Exercise requirements
Rewrite the records below with every "GUI agent" switched to "interface agent" and everything else unchanged. Leave the pictures out.

Data shown
[start]

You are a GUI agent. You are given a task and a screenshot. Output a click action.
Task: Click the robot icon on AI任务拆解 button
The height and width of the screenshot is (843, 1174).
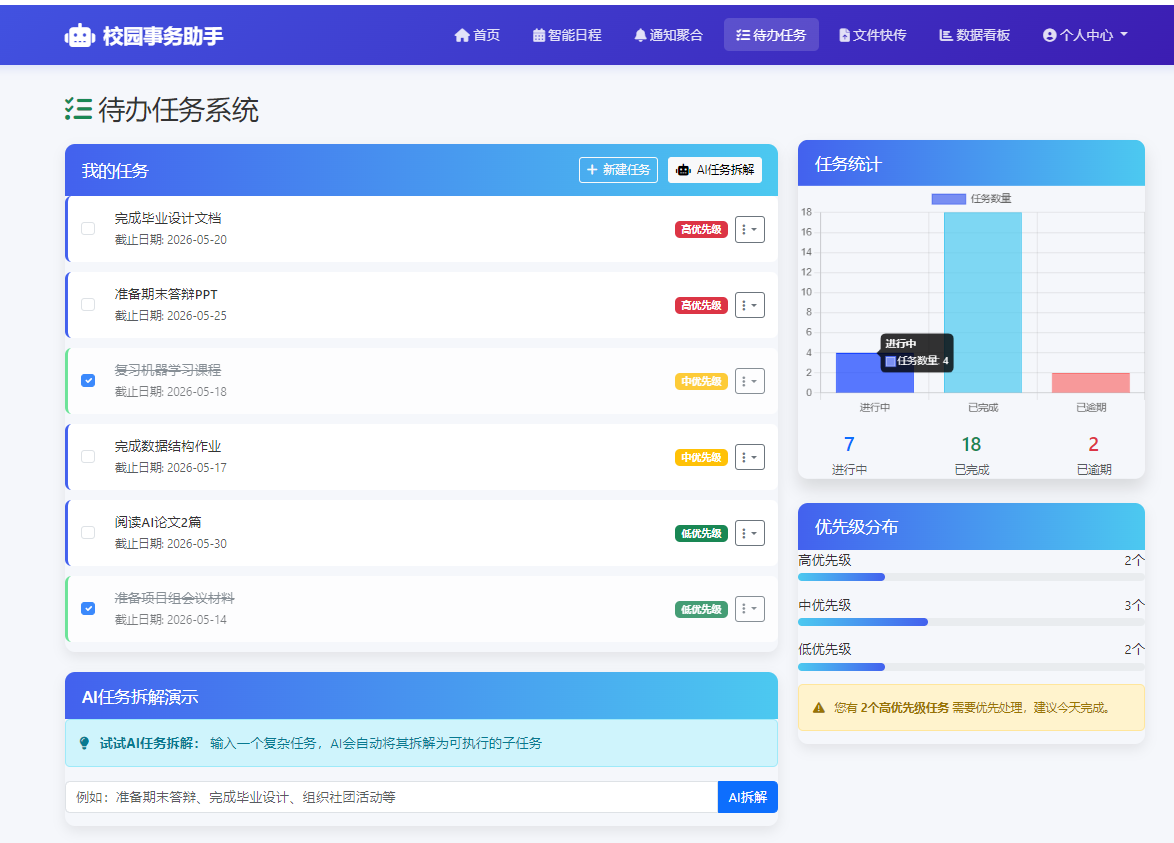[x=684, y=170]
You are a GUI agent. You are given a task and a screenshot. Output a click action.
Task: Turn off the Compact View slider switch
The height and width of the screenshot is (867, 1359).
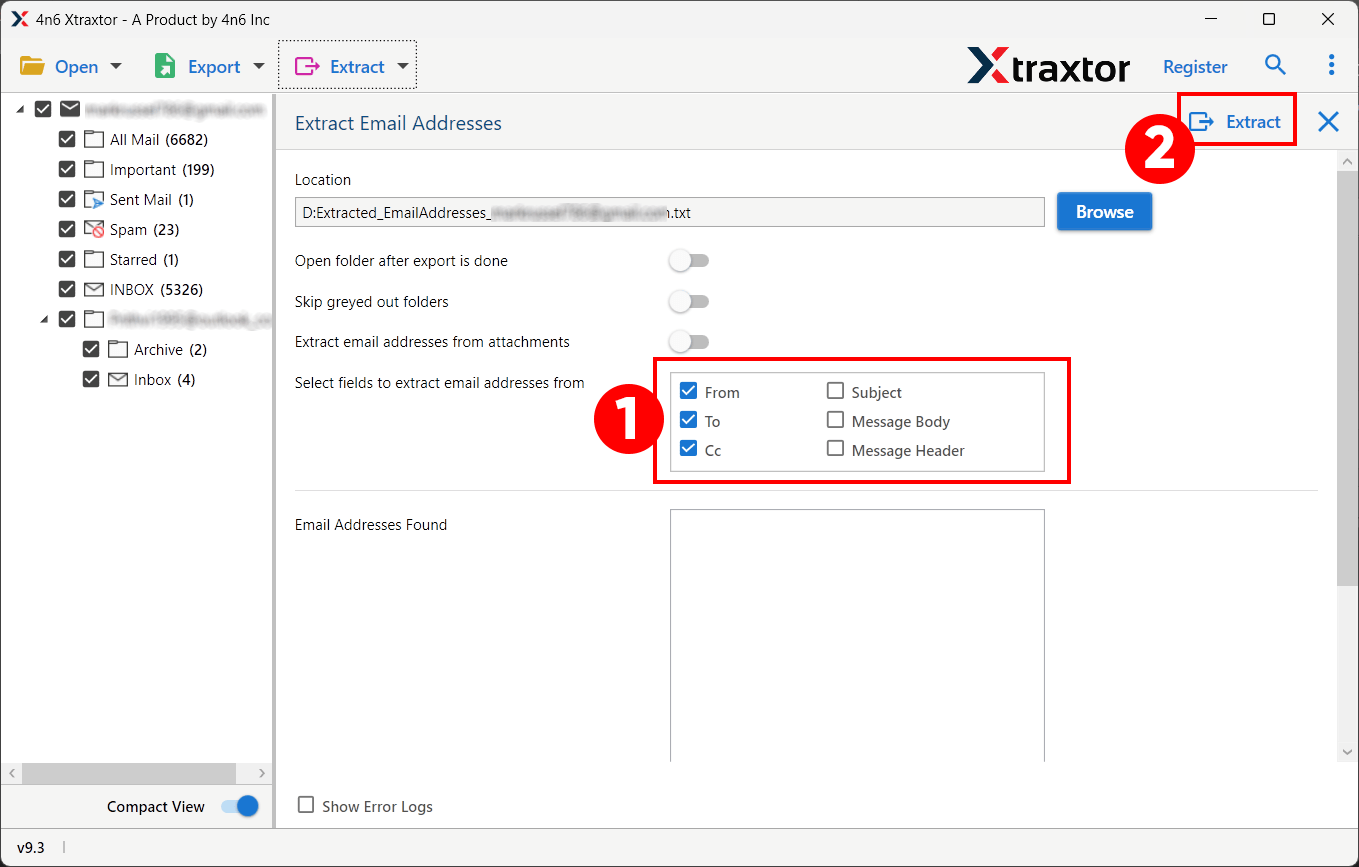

[end]

Full response
You are a interface agent. You are given a task and a screenshot. Output a click action.
Task: Click the robot icon on AI任务拆解 button
The height and width of the screenshot is (843, 1174).
[x=684, y=170]
You are a interface agent. You are given a task and a screenshot. Output a click action.
Task: Turn off the Compact View slider switch
The height and width of the screenshot is (867, 1359).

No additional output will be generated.